• **Work instructions**: Read through the records. Copy each line that has the word "arrow".
(Beginning of Provided entries)
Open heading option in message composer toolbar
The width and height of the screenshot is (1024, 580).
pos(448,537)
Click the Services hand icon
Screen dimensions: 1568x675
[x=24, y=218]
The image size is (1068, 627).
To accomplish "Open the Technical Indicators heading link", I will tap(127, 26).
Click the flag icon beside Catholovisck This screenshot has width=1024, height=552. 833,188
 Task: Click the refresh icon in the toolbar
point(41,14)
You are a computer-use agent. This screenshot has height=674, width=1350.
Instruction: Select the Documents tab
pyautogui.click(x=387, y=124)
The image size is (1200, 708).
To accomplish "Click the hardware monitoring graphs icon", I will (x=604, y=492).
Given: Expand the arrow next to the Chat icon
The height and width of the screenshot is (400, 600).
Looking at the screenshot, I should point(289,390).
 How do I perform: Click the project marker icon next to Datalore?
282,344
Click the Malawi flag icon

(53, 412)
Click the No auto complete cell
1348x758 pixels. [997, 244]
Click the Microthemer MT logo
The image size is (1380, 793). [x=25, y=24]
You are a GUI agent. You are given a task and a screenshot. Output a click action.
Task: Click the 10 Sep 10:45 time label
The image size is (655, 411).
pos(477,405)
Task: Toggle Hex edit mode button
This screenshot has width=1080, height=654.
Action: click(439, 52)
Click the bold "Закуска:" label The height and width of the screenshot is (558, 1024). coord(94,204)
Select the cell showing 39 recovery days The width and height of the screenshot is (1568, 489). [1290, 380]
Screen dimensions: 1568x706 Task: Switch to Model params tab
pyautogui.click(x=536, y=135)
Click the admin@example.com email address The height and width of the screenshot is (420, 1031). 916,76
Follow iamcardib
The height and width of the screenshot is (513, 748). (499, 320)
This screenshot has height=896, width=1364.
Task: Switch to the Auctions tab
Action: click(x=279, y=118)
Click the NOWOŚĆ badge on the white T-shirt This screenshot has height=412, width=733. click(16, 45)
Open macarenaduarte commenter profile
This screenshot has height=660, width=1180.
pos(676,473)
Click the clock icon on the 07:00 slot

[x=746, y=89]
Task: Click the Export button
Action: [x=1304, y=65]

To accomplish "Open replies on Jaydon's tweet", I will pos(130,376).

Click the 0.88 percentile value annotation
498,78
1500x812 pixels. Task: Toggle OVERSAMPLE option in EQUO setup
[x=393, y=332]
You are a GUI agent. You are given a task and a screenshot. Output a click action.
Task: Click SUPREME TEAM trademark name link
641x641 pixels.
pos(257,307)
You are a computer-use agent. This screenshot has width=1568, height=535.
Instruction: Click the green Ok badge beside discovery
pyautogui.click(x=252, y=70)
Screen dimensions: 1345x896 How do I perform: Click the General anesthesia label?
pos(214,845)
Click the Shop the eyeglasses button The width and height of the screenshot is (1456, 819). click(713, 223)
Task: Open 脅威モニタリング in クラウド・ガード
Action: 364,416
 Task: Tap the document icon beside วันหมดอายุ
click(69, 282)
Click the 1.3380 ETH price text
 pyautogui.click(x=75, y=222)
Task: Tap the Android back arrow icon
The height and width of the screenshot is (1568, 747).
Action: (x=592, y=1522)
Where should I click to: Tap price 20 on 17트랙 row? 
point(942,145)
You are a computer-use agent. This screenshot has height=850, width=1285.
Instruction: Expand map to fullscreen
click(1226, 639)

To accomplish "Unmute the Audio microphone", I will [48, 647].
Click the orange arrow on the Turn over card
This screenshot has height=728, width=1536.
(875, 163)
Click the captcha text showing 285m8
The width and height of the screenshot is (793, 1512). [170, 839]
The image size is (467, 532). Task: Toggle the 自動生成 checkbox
(End of Provided entries)
• **Solution to the problem**:
Given: Expand the arrow next to the Chat icon
Task: Tap the Android back arrow icon
Click the orange arrow on the Turn over card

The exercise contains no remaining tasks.